Plasmando y tallando desde el corazón. La artista pampeana Gabriela López continúa con su hábil manejo de una superficie muy noble como la madera, material que la viene convocando para, a través de sus esculturas, imágenes que son pura sensibilidad, cobrar una segunda vida. Ralph Waldo Emerson escribió que “la escultura y la pintura tienen el efecto de enseñarnos modales y suprimir la prisa”, y en sus obras, López plasma sensaciones y expresividades que vuelven vulnerable el material rígido.
La escultora nacida en General Pico participó días atrás en una nueva edición del Simposio de tallado en madera de Brienz (Woodcarving Symposium Brienz), que se viene realizando desde la década del ’80 en ese bello pueblo de Suiza, organizado por una tradicional y prestigiosa Escuela de tallado en madera, fundada en 1884. Este año hubo un total de 71 solicitudes provenientes de 27 países, un nuevo récord, y entre ellas estuvo la enviada por López, quien terminó siendo una de las seleccionadas por el comité organizador, recibiendo la invitación para mostrar su trabajo en un ámbito tan importante para los cultores del tallado en madera. Es que Brienz tiene una historia increíble. Comenzó como una necesidad para sobrevivir a la hambruna de 1816 y se convirtió en un oficio de renombre.

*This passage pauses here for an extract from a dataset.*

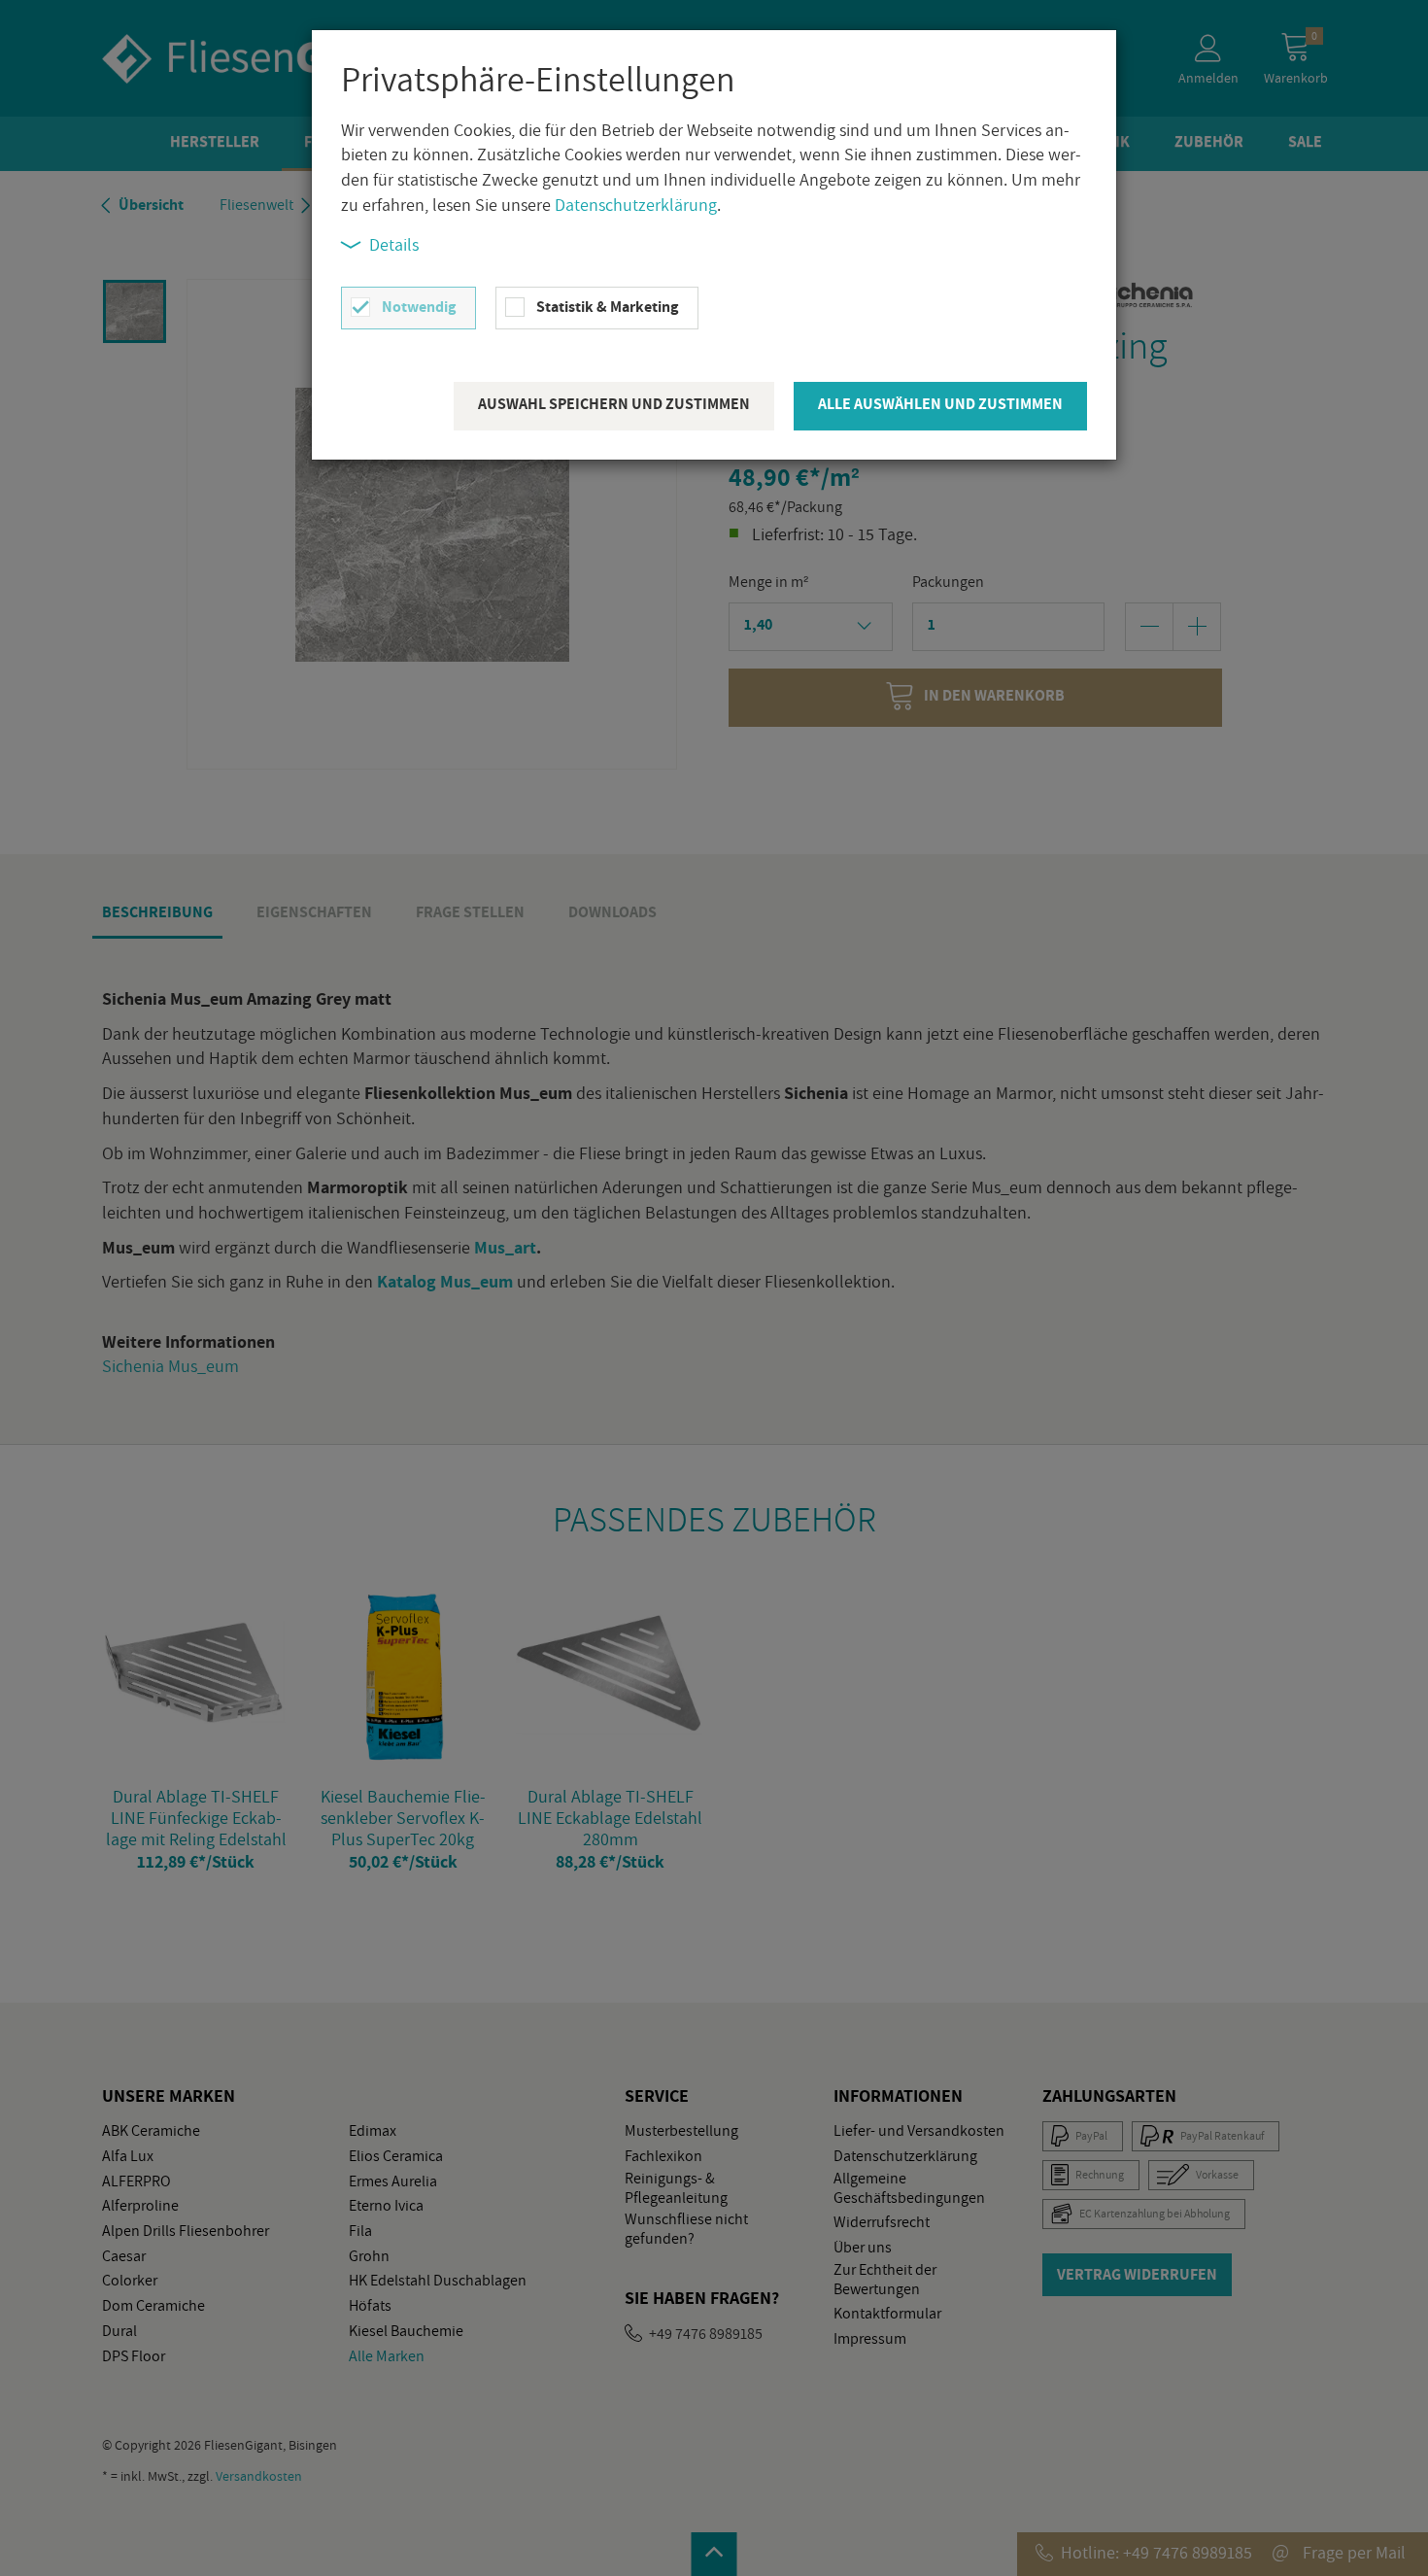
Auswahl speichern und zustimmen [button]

«Cuando me enteré de la convocatoria, mandé un proyecto, lo aceptaron y así pude decir presente. El simposio fue organizado por una escuela de talladores de madera muy antigua y tradicional. Fue algo increíble, estuvimos trabajando durante cinco días a orillas de un lago, ahí todo es muy profesional, se encuentran varios museos. En la escuela son cuatro años de aprendizaje del tallado de la madera. Participamos más de veinte escultores y escultoras de todo el mundo, y en lo que respecta a mi obra, trabajé en una escultura en tilo, de entre dos y dos metros cincuenta de alto. La misma quedó en Suiza, y luego estuve unos días en Italia, sumando conocimientos y práctica en todo el proceso de fundición de bronce, como los originales y el molde, para unas obras pequeñas mías», contó Gabriela, consultada por El Lobo Estepario.
El proyecto de López se llamó Pequeña del mundo, una obra que trata de retratar a niños que se ven obligados a dejar su lugar de origen para comenzar una nueva vida. El viento representa el destino que les trae, la maleta lo que traen consigo de su país, los pies descalzos la vulnerabilidad que sienten. En el simposio participaron, además, Abdulkadir Hocaoglu y Claudia Zanaga (Italia), Bahman Chegeni (Irán), Daniel Züsli, Gina Sommer, Philipp Dräyer, Robin Tacke, Anna von Bergen, Lukas Püntener, Markus Flück y Rolf Blöchlinger (Suiza), Esther Seguin y Vincent Tétu (Francia), Jessica Cheng y Laura Guzmán Méndez (Costa Rica), Jörg Herz y Peter Ripka (Alemania), Dilyan Angelov y Kristiyan Dimitrov (Bulgaria).